Reuters: Obama set to unveil plan on global food security
The Obama administration will unveil its long-awaited global food security plan during the next few days with the United States expected to focus on helping farmers in poor countries feed themselves through better productivity, research and infrastructure. According to Reuters, instead of counting on food donations, “they want to focus on helping small farmers feed themselves and neighbors through research such as creating seeds better suited to local conditions, boosting production and infrastructure to get crops to market.” The issue will take center stage when Secretary of State Hillary Clinton and UN Secretary-General Ban Ki-moon discuss food security on Saturday in New York.
The New York Times: All Together Now (Op-Ed, Gordon Brown)
In an editorial for the New York Times, U.K. Prime Minister Gordon Brown emphasized that “the next six months will test international cooperation more severely than at any time since 1945.” In addition to a commitment to tackling climate change and stabilizing the international banking system, Brown said that he will be “calling on every country in the developed world to help poorer nations trade their way out of recession and deliver essential health care to the most vulnerable,” and asked that leaders make good on our pledges to achieve the Millennium Development Goals.

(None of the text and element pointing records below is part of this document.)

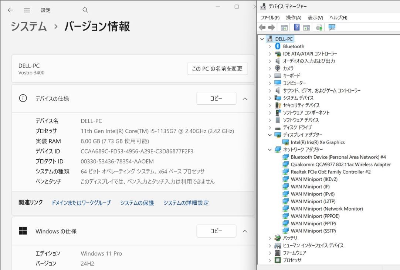Open the Settings hamburger navigation menu
Screen dimensions: 400x270
27,10
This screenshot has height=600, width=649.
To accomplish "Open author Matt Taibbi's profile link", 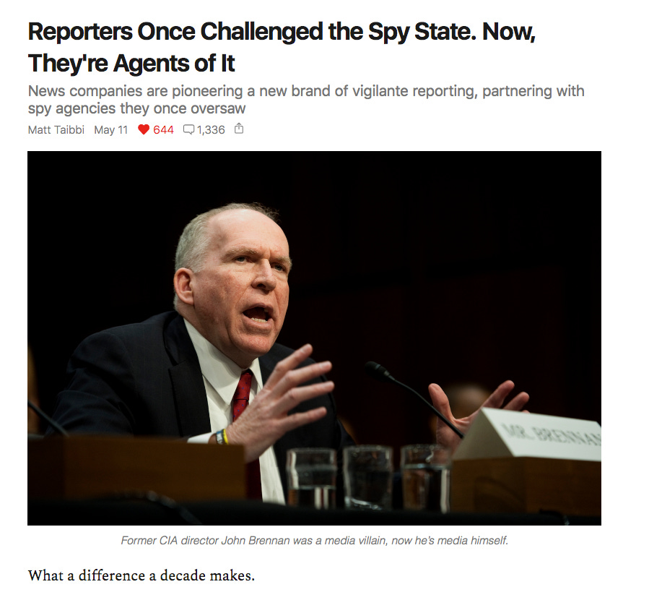I will [56, 129].
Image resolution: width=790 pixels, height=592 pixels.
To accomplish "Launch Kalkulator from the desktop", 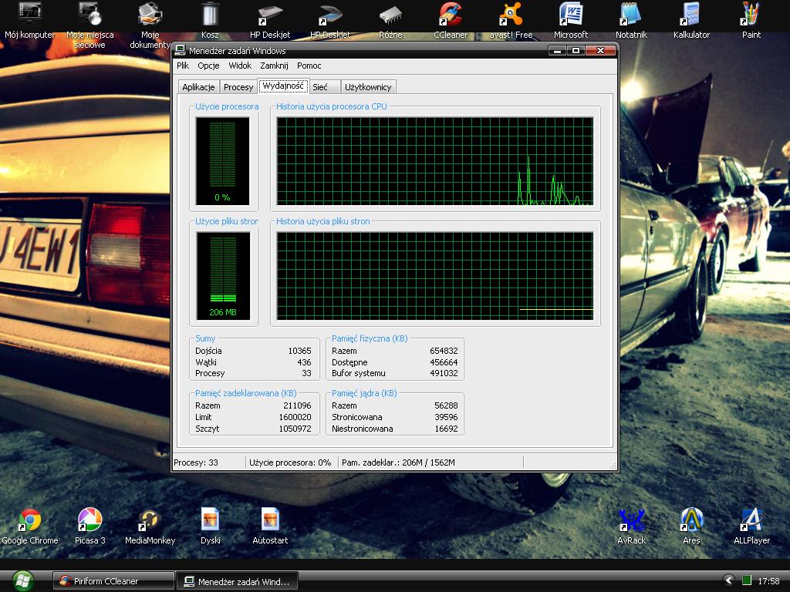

The Washington Post: A Bold New Strategy for Smart Aid
Secretary of State, Hillary Clinton is slated to discuss new global aid strategies at the Clinton Global Initiative conference this week. In an article by Matthew Bishop, New York bureau chief for The Economist magazine, Clinton has said that “the State Department is going to forge new partnerships with philanthropists to achieve America’s foreign policy goals.” Says Bishop, “The CGI is not about the old government-to-government aid model. Its members aim to deliver smart aid, based on partnerships between business, philanthropists, and social entrepreneurs. Mrs. Clinton’s speech is the perfect opportunity to show that government is ready to work with the CGI crowd to rethink how it does aid.”

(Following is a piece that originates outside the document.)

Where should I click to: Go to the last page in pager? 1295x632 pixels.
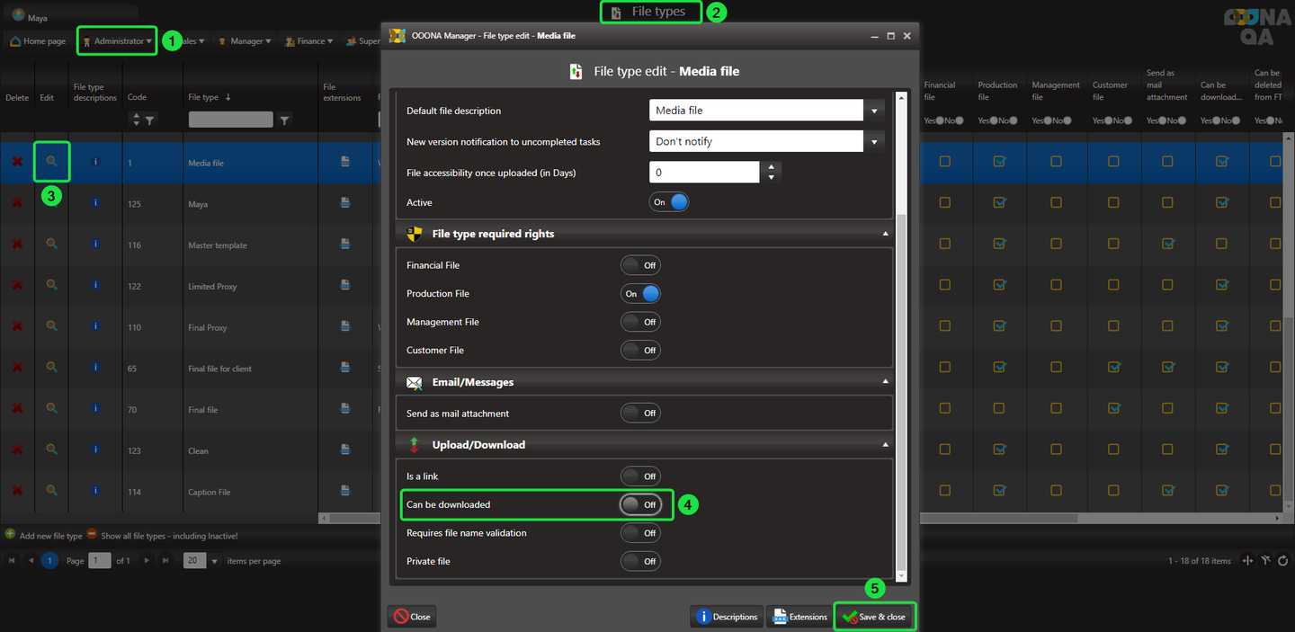tap(165, 561)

The Washington Post: For G-20 Summit, Old Issues Give Way to New
The leaders of the world’s 20 largest economies are set to discuss whether it is time to wind down stimulus efforts and talk about what can be done to prevent a repeat of the crisis. Since the last meeting in April, countries have begun to see results from their efforts to cut key interest rates and pump hundreds of billions of dollars into their economies to jump-start growth. According to Treasury Secretary Timothy F. Geithner, “We’re doing something that hasn’t been done before. At the earliest stage of a recovery, we are working to get the world to embrace a framework to help prevent the next damaging bubble.”
The Associated Press: US praised for helping countries escape poverty
The presidents of Tanzania and Burkina Faso and the prime minister of Albania thanked the U.S. government and American taxpayers at the United Nations for helping with economic development, saying that U.S. aid is having a major impact on the development of their countries. According to the Associated Press, “The three countries are among 38 nations in Africa, Asia, Europe and Central America that are receiving grants totaling over $7.3 billion from the Millennium Challenge Corporation, an independent agency created by Congress in 2004 to help fight against global poverty.
The Los Angeles Times – The G-20’s new world (Op-Ed, Luiz Inácio Lula da Silva)
Brazilian President, Luiz da Silva warns that while global leaders were able to avert economic disaster, “now is no time to go back to business as usual.” In an editorial for the L.A. Times, Da Silva writes that because of measures adopted at the G-20 summit in London in April, the worst threat to the global economy in decades was contained. However, “We want the kind of governance that makes our interdependence an inducement for self-interested solidarity instead of a pretext for the strong to always come out ahead,” said da Silva. “The G-20 offers an extraordinary chance for us to prove that this is no rose-tinted daydream.”
The Guardian: UN climate summit: Leaders take small steps towards action on climate change
According to journalist, Suzanne Goldenberg, an outpouring of new pledges of action was precisely what UN chief Ban Ki-Moon intended when he called the summit on Climate Change this week. Frustrated by the pace of talks for a treaty to stop global warming, Ki-Moon emphasized in his opening session that “The world’s glaciers are now melting faster than human progress to protect them – or us.” A number of countries, including China, Japan and France and America committed themselves to finding a solution.